Groups that are helping illegal immigrant parents reunited with their separated kids say that calling the government's response "disorganized" is a gross understatement, Newsradio 1200 WOAI reports.
"There was no plan," Natalia Cornelio says. "It's absolutely chaotic and cruel to separate these parents from their children without a very clear system to reunite them."
Cornelio works with the Texas Civil Rights Project, which is working with 300 migrants who were separated from their kids. She says the bureaucratic red tape is yet another humiliation they're being faced with as they seek asylum.
The group has tracked some kids as far away as New York. And she says the Office of Refugee Resettlement workers are clueless to who they are caring for.
"The ORRs that receive them don’t even know that they've been separated from their parents as opposed to simply being an unaccompanied minor."
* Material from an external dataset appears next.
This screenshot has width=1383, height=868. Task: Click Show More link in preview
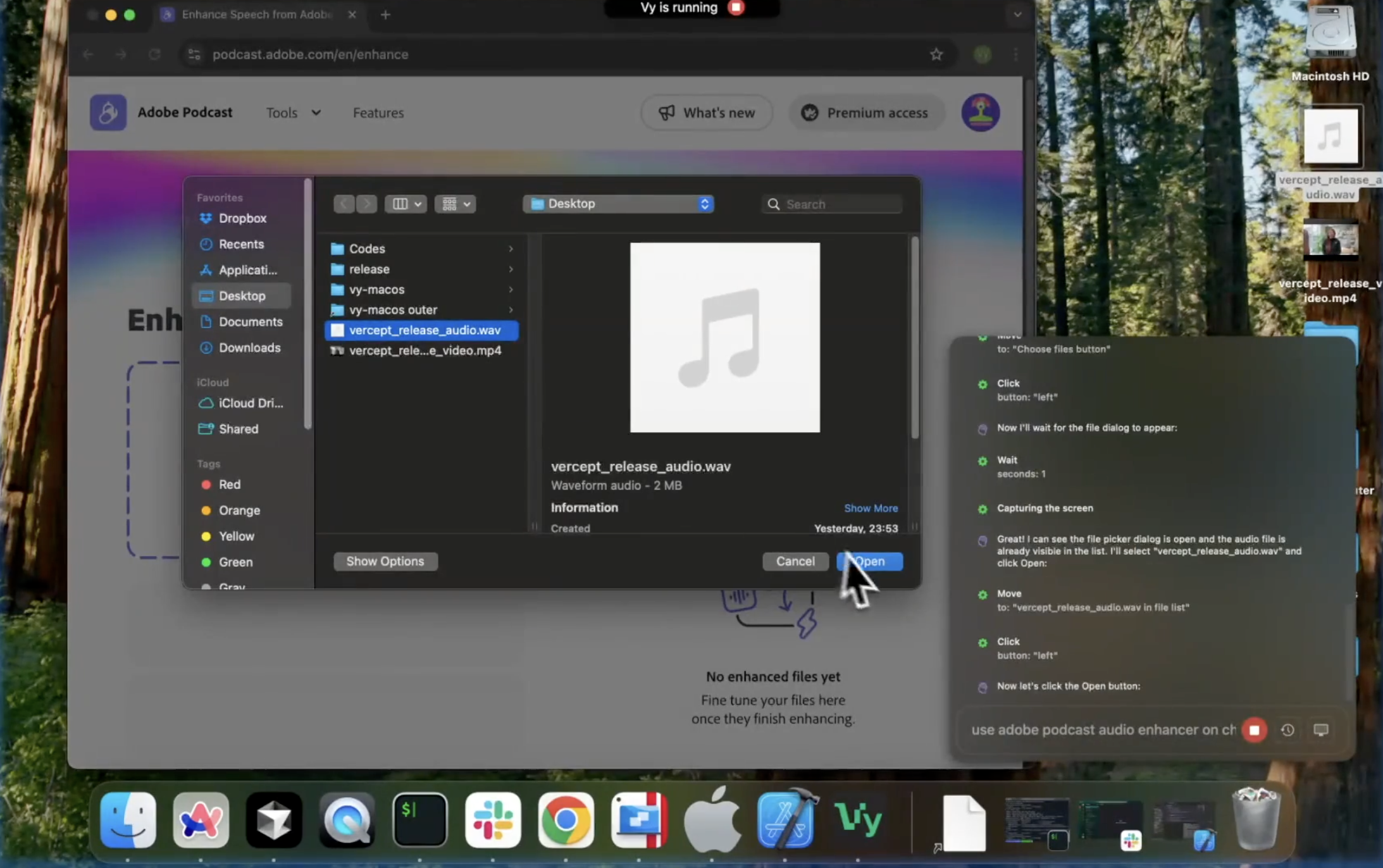click(x=871, y=508)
Last week, President Donald Trump signed an executive order stopping family separation, but that order made no mention was made of how it would reunite some 25-hundred adults with their kids.
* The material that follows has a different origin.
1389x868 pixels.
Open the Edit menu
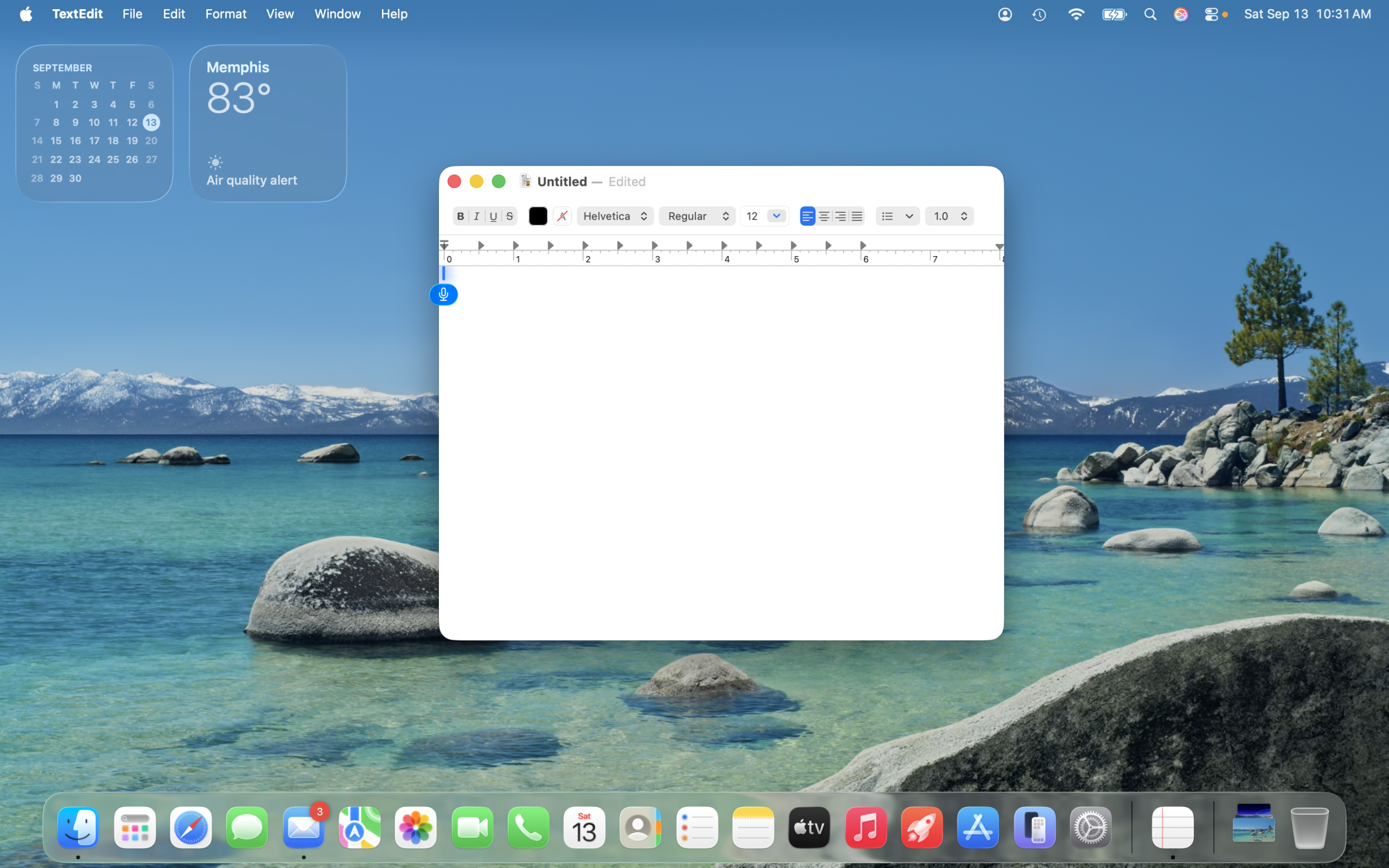click(x=173, y=14)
"For those children still in Border Patrol custody, we are reuniting them with parents or legal guardians returned to Border Patrol custody following prosecution," a CBP spokesperson said in the statement.
"As specified in the order, families will not be detained together when doing so would pose a risk to the child's welfare."
Cornelio says the families they work with have hope for reunification, but the government's slow-walk of the policy change is taking a toll on their spirit.
"I see grief and worry," she says. "In some of these cases, the kids have special needs, so it's particular enhanced in those cases."